Other Indemnifications

As is customary in Intevac’s industry, many of Intevac’s contracts provide remedies to certain third parties such as defense, settlement, or payment of judgment for intellectual property claims related to the use of its products. Such indemnification obligations may not be subject to maximum loss clauses. Historically, payments made related to these indemnifications have been immaterial.

Letters of Credit

As of December 31, 2016, we had letters of credit and bank guarantees outstanding totaling $1.6 million, including the standby letter of credit outstanding under the Santa Clara, California facility lease and various other guarantees with its bank. These letters of credit and bank guarantees are collateralized by $1.6 million of restricted cash.

Warranty

Intevac provides for the estimated cost of warranty when revenue is recognized. Intevac’s warranty is per contract terms and for its hard disk drive, PV and DCP manufacturing systems the warranty typically ranges between 12 and 24 months from customer acceptance. For systems sold through a distributor, Intevac offers a 3 month warranty. The remainder of any warranty period is the responsibility of the distributor. During this warranty period any defective non-consumable parts are replaced and installed at no charge to the customer. The warranty period on consumable parts is limited to their reasonable usable lives. Intevac uses estimated repair or replacement costs along with its historical warranty experience to determine its warranty obligation. Intevac generally provides a twelve month warranty on its Photonics’ products. The provision for the estimated future costs of warranty is based upon historical cost and product performance experience. Intevac exercises judgment in determining the underlying estimates.

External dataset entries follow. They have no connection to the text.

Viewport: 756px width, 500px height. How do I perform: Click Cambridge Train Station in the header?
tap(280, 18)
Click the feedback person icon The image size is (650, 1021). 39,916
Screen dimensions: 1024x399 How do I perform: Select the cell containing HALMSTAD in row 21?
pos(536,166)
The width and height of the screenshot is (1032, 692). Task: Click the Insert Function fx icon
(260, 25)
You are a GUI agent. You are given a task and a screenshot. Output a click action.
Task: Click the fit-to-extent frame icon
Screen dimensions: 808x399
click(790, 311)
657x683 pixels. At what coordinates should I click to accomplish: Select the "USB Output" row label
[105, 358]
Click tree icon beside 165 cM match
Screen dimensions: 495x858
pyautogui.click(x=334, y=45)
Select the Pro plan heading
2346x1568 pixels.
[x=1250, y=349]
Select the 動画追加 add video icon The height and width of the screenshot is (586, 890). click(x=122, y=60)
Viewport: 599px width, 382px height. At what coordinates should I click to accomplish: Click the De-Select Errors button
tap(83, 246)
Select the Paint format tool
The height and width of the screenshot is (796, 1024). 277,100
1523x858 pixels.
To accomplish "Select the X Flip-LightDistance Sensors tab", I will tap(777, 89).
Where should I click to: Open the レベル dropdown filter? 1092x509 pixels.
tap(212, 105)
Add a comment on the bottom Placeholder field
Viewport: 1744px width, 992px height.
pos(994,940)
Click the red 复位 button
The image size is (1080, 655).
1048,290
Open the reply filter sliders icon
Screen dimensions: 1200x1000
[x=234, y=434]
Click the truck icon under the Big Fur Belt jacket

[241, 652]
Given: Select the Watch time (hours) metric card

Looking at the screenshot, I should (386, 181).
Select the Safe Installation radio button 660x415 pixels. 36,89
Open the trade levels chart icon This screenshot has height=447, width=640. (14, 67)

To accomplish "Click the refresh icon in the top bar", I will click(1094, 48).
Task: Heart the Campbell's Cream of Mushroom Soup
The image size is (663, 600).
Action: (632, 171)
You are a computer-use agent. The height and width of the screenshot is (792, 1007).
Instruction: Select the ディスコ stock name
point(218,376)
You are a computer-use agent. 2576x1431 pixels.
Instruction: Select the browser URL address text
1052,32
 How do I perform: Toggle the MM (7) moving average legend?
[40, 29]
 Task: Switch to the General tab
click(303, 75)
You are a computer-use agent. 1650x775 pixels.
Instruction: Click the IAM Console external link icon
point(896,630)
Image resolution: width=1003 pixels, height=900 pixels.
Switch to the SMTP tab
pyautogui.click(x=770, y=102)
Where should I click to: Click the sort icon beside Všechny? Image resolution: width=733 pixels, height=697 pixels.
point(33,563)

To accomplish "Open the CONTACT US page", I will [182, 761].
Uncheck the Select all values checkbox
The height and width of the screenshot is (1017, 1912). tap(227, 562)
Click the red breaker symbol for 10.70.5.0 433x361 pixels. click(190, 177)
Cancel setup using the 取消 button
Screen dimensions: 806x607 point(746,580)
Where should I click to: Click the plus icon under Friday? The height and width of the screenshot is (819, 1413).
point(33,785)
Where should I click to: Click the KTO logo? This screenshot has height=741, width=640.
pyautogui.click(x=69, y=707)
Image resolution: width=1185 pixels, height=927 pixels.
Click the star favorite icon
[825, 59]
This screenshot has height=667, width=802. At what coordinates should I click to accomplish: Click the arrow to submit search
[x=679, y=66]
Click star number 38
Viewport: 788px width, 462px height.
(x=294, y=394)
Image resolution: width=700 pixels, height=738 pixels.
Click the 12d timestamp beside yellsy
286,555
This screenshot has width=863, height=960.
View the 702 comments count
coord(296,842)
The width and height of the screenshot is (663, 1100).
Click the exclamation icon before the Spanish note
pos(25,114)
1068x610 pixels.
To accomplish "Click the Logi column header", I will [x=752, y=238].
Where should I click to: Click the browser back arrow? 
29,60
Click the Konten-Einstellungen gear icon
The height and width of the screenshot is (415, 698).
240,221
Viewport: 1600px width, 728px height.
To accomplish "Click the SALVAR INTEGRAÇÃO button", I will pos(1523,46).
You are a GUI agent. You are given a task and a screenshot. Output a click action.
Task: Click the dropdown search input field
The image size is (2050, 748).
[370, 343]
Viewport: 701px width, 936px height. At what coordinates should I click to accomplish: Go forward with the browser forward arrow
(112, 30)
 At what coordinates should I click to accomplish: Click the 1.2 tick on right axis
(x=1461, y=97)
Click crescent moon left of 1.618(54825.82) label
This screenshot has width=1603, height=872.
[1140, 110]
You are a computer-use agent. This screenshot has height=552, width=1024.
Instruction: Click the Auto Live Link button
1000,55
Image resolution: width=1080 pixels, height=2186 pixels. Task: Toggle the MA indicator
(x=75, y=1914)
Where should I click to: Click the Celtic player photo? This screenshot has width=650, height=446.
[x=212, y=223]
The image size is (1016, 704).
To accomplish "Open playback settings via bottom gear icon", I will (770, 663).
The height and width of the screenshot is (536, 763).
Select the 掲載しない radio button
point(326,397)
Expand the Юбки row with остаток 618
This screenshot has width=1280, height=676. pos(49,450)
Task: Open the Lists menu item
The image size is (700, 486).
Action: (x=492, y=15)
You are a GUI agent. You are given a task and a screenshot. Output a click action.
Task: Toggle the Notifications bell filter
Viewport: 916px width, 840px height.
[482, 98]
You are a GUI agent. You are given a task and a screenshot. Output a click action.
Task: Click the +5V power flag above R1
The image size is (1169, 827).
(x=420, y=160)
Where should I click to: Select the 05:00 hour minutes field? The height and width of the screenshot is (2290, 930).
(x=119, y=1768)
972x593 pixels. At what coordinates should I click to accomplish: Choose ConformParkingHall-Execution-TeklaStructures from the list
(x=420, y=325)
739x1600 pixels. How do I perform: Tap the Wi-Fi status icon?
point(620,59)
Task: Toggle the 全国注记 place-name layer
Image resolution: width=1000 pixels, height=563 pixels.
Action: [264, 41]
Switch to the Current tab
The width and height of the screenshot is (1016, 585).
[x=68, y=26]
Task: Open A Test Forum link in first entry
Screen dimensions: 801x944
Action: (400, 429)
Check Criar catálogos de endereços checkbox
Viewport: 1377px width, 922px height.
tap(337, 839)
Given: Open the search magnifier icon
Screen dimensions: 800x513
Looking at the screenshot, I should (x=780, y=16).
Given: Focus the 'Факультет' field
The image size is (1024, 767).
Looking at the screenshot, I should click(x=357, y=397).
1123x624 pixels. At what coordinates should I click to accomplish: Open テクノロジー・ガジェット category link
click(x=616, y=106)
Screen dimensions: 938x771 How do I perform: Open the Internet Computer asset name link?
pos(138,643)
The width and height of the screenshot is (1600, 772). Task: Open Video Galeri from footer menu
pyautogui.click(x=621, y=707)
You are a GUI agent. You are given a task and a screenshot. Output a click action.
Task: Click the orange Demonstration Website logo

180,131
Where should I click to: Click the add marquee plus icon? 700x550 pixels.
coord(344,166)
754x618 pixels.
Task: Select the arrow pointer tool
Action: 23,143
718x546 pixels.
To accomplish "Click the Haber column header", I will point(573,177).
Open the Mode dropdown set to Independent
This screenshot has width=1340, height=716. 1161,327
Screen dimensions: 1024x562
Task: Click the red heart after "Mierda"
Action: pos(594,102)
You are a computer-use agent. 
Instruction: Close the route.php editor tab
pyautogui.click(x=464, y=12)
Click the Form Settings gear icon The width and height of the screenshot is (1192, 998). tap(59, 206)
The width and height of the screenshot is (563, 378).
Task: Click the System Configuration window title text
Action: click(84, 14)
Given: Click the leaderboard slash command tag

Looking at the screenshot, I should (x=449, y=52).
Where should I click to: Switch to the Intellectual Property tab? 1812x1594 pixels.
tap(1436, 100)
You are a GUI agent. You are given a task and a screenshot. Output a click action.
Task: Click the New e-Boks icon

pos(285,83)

On the consolidated balance sheets, the short-term portion of the warranty provision is included in other accrued liabilities, while the long-term portion is included in other long-term liabilities. The expense associated with product warranties issued or adjusted is included in cost of net revenues on the consolidated statements of operations.

The following table displays the activity in the warranty provision account for fiscal 2016 and 2015:

 

     2016      2015  
     (in thousands)  

Beginning balance

   $ 982       $ 1,186   

Expenditures incurred under warranties

     (488      (463

Accruals for product warranties

     943         837   

Adjustments to previously existing warranty accruals

     (430      (578
  

 

 

    

 

 

 

Ending balance

   $ 1,007       $ 982   
  

 

 

    

 

 

 

Legal Matters

From time to time, Intevac receives notification from third parties, including customers and suppliers, seeking indemnification, litigation support, payment of money or other actions in connection with claims made against them. In addition, from time to time, Intevac receives notification from third parties claiming that Intevac may be or is infringing their intellectual property or other rights. Intevac also is subject to various other legal proceedings and claims, both asserted and unasserted, that arise in the ordinary course of business. Although the outcome of these claims and proceedings cannot be predicted with certainty, Intevac does not believe that any of these other existing proceedings or claims will have a material adverse effect on its consolidated financial condition or results of operations.